**TRECHO FORNECIDO:**
É a eles a quem se referia Guillermo Rawson, em pleno debate parlamentar sobre a separação Igreja e Estado, no fim do século XIX:
Vimos também, senhores, nas altas horas da noite, no meio daquela pavorosa solidão, um homem vestido de preto, caminhando por aquelas ruas desertas. Era o sacerdote que ia levar a última palavra de consolo ao moribundo. Sessenta e sete sacerdotes se foram naquela terrível luta; assim declaro que isso é uma alta honra para o clero católico de Buenos Aires, também acrescento que é uma prova de que esse culto não necessita do apoio miserável que pensamos dá-lo [1]
Honra e glória então àqueles homens de preto, hoje recordados em um esquecido monumento no Parque Ameghino.
– E o que se passou com os templos?
A epidemia da febre amarela atacou Buenos Aires na mesma época que agora ataca o coronavírus: no início do ano e sem que terminasse até a metade desse mesmo ano.
E os templos… também foram fechados…
“Claro – será dito – mas a história nunca é igual: uma coisa foi a tremenda febre amarela (que não perdoava ninguém) e outra é o atual coronavírus, uma epidemia que, ao que parece, é letal somente aos mais velhos e mais vulneráveis e que, o que se percebe são duas coisas:
- Um grande laboratório para dominação das massas;
- Uma tremenda falta de Fé por parte de muitos católicos – mesmo os mais “ortodoxos” – que temem desproporcionalmente a morte.”
Porém, talvez seja ainda muito cedo para fazer análises ou para reconhecer se, estritamente, era ou não necessário o fechamento de nossos templos. O que, sim, sabemos é que houve um tempo de epidemias duras na qual os templos foram fechados por mandato do governo e com a anuência da Igreja.
Nem missas públicas, nem nada de nada. Todos em suas casas. Sem mais:
Dia 31 de março (1871): Proíbe-se funções da Igreja […] [2]
Ponto.
Nem a Semana Santa deste ano foi salva, sendo o pico na quantidade de mortos: mais de 500 por dia, por isso que a Comissão de Salubridade solicitou a Mons. Aneiros, então Vigário Apostólico de Buenos Aires (dois anos depois seria nomeado Arcebispo), a suspensão das celebrações próprias da Semana Maior.

**DADOS FORNECIDOS:**
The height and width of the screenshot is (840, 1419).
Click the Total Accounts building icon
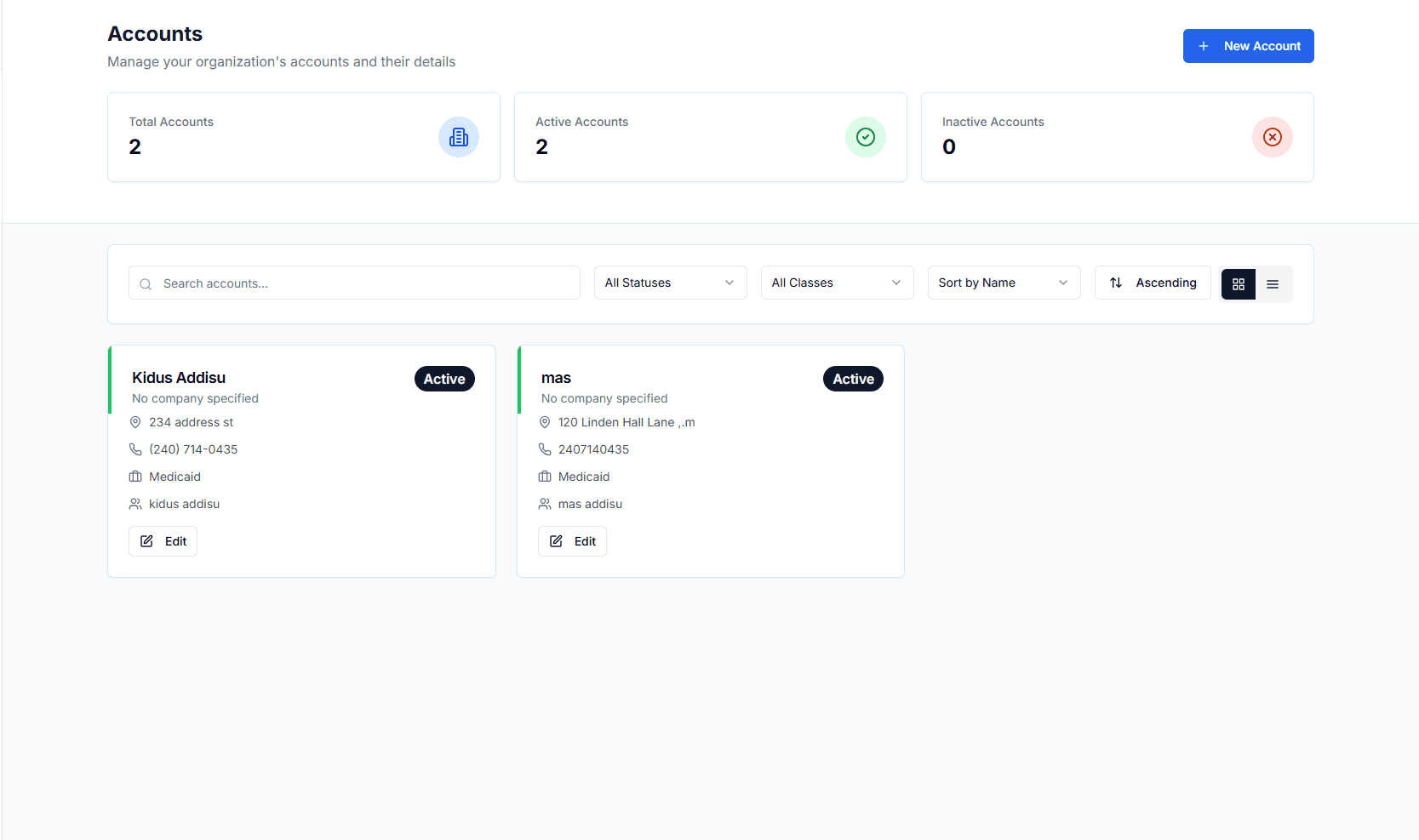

--

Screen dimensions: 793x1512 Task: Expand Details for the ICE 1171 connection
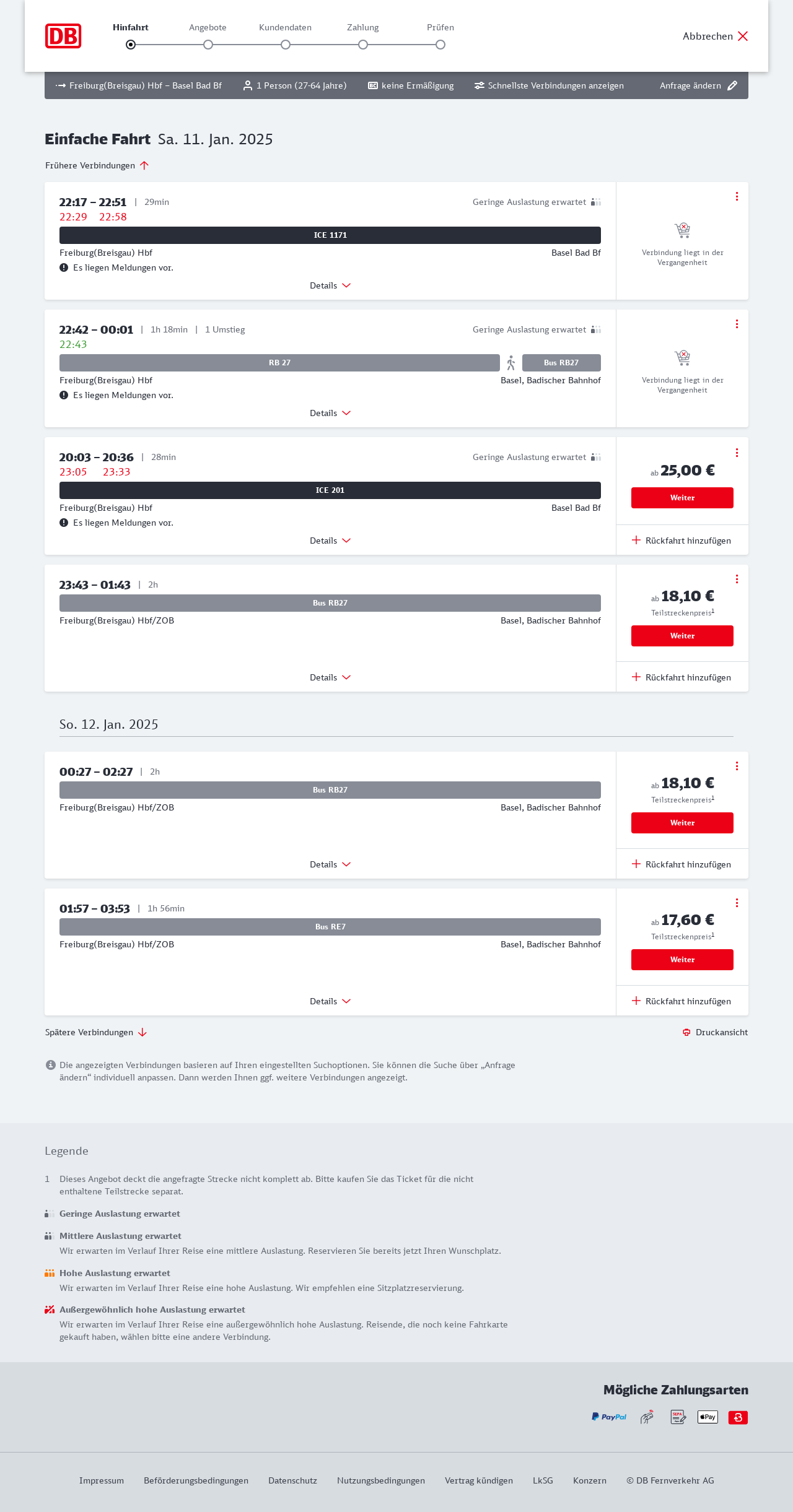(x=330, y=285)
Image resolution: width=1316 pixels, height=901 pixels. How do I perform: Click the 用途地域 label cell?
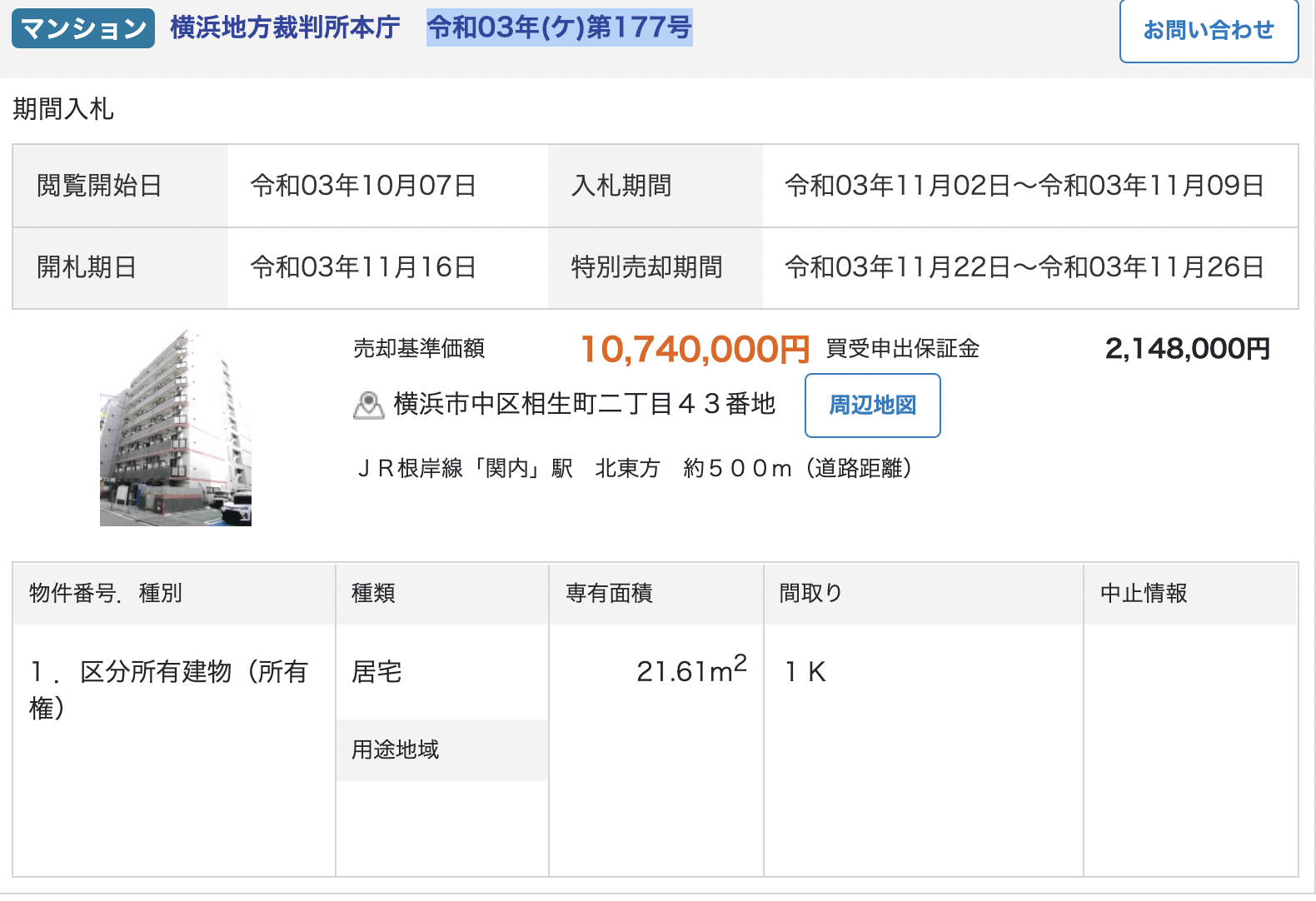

...

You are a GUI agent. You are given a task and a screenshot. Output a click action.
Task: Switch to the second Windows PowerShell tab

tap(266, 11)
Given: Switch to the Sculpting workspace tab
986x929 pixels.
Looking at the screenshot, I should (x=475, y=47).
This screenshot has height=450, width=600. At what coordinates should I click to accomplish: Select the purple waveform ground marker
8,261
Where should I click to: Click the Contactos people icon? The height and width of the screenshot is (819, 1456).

**EXERCÍCIO PROPOSTO:**
Retorne, sem alterações, a passagem que vai de "E os templos…" até "anuência da Igreja." no texto sobre o fechamento dos templos em Buenos Aires. Os itens não são utilizados aqui.

**TAREFA CONCLUÍDA:**
E os templos… também foram fechados…
“Claro – será dito – mas a história nunca é igual: uma coisa foi a tremenda febre amarela (que não perdoava ninguém) e outra é o atual coronavírus, uma epidemia que, ao que parece, é letal somente aos mais velhos e mais vulneráveis e que, o que se percebe são duas coisas:
- Um grande laboratório para dominação das massas;
- Uma tremenda falta de Fé por parte de muitos católicos – mesmo os mais “ortodoxos” – que temem desproporcionalmente a morte.”
Porém, talvez seja ainda muito cedo para fazer análises ou para reconhecer se, estritamente, era ou não necessário o fechamento de nossos templos. O que, sim, sabemos é que houve um tempo de epidemias duras na qual os templos foram fechados por mandato do governo e com a anuência da Igreja.